The aromatase inhibitors do not "supress all hormones in your body" or people would die from taking them, given that there are hormones keeping us alive :‐).
Aromatase inhibitors block the production of estrogen. Thereby, depriving estrogen-fed cancer cells of their fuel, in a sense.
The current statistic cited is that aromatase inhibitors may cut the risk of recurrence of breast cancer by somewhere between 40-45%. That number does not apply to all breast cancers, some being much more aggressive, caught at a later stage, etc., so is a very rough "average."
Approximately 50% of the women who begin aromatase inhibitors discontinue taking them within the first five years for myriad reasons. Most who do, discontinue them within the first two years, usually because of side effects.
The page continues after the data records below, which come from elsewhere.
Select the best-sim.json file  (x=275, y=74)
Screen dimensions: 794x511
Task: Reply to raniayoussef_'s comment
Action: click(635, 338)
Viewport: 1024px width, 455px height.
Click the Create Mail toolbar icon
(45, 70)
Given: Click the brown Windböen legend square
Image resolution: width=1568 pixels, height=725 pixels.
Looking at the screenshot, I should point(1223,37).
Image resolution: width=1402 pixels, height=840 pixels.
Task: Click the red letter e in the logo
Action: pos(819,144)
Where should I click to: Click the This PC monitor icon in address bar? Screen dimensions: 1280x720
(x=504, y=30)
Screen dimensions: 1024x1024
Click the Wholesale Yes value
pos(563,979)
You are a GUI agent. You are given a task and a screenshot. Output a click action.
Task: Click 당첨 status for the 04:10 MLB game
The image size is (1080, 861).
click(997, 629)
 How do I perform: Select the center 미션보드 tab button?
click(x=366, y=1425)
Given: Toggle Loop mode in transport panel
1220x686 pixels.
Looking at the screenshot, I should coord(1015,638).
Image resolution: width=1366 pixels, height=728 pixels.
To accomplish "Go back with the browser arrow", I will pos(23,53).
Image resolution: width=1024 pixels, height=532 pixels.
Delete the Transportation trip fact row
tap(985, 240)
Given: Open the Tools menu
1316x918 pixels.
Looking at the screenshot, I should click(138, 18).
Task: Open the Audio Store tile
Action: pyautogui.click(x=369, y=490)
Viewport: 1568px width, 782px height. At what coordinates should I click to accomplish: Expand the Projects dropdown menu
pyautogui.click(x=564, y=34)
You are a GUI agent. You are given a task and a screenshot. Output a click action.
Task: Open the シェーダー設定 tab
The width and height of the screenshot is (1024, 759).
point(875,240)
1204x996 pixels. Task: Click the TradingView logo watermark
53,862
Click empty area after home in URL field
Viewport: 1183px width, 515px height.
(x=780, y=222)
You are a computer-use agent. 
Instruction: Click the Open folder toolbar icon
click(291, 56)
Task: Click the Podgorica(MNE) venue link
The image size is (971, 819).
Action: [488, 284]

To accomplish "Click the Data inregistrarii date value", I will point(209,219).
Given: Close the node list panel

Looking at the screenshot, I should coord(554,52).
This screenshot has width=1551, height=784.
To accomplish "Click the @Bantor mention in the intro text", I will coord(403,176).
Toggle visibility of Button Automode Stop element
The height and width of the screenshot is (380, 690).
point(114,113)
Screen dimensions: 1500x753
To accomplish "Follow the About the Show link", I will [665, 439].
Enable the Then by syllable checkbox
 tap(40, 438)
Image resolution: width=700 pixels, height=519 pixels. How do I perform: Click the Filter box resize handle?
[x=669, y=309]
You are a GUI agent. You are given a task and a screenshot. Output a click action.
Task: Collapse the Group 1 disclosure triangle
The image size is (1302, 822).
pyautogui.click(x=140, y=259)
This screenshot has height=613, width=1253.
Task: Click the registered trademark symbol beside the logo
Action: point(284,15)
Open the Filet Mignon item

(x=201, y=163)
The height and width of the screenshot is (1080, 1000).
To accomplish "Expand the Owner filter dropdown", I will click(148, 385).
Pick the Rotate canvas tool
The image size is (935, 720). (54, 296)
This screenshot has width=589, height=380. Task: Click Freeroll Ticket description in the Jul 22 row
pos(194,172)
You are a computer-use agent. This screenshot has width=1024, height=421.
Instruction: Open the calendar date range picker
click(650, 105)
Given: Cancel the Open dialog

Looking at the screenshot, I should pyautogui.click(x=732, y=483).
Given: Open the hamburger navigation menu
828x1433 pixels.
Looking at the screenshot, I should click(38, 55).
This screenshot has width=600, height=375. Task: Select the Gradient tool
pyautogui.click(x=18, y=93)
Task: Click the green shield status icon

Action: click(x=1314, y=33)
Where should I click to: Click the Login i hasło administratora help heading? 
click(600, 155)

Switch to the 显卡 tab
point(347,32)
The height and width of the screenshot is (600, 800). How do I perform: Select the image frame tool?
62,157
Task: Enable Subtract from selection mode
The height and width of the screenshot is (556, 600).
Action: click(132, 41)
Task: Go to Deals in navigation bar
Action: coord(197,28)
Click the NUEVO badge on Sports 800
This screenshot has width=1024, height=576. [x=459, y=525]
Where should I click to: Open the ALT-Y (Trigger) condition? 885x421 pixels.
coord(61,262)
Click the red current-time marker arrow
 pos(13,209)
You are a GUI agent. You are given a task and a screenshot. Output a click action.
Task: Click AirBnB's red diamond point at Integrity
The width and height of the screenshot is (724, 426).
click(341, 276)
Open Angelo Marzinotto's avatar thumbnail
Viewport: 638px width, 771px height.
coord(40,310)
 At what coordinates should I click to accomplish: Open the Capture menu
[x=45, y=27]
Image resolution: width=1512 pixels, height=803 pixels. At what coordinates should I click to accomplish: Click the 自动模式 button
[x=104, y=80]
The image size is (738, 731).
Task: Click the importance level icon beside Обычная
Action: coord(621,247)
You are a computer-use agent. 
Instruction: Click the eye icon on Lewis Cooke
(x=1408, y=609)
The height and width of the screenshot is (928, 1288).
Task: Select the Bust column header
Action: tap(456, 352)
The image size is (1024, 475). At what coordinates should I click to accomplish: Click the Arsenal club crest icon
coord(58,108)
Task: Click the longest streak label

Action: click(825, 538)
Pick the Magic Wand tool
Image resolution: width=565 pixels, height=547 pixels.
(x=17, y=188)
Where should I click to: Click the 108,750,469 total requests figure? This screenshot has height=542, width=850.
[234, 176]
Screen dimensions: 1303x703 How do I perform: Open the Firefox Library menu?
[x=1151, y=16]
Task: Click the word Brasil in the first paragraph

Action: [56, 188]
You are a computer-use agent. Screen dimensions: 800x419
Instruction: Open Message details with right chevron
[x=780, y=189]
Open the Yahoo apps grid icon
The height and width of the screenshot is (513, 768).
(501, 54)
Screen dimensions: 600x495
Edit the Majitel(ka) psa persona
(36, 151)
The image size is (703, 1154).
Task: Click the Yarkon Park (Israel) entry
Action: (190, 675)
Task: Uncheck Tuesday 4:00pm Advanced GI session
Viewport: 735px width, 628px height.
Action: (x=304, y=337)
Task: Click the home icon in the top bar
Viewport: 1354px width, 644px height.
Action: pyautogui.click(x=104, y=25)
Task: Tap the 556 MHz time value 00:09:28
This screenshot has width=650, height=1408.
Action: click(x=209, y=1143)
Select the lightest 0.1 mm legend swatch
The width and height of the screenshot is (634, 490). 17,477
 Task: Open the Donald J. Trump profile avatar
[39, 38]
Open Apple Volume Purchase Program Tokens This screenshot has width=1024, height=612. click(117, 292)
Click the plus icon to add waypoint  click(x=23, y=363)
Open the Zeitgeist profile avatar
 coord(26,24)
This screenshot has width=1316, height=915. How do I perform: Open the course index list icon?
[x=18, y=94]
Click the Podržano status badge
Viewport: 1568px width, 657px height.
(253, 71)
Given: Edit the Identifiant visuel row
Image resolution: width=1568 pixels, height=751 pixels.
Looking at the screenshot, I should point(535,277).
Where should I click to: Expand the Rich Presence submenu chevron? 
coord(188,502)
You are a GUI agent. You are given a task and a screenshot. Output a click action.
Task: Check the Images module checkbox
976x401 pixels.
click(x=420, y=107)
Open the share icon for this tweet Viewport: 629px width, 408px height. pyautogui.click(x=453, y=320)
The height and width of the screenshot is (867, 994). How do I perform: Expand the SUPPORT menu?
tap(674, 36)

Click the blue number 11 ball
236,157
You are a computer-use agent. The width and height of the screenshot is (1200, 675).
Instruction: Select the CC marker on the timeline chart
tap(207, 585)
This is known as the 'non-compliance issue' in the oncology world and several studies address it.
Google Scholar is a good search engine for research and studies related to the many facets of breast cancer treatment and recurrence stats.
The anti-hormone aromatase inhibitors and tamoxifen are powerful drugs and saving some lives. I hope that anyone whose oncologist(s) recommend them try them and, if side effects are negligible and/or the drugs easily tolerated, stay on them for the extra security they can provide, depending upon the type of cancer one is dealing with.
For those taking aromatase inhibitors, please remember that estrogen helps feeds bone renewal, so these drugs require paying close attention to any effects on bones. A recent DEXA scan would be wise to have as a basis for monitoring any changes to bone density after from taking atomatase inhibitors so they can be addressed.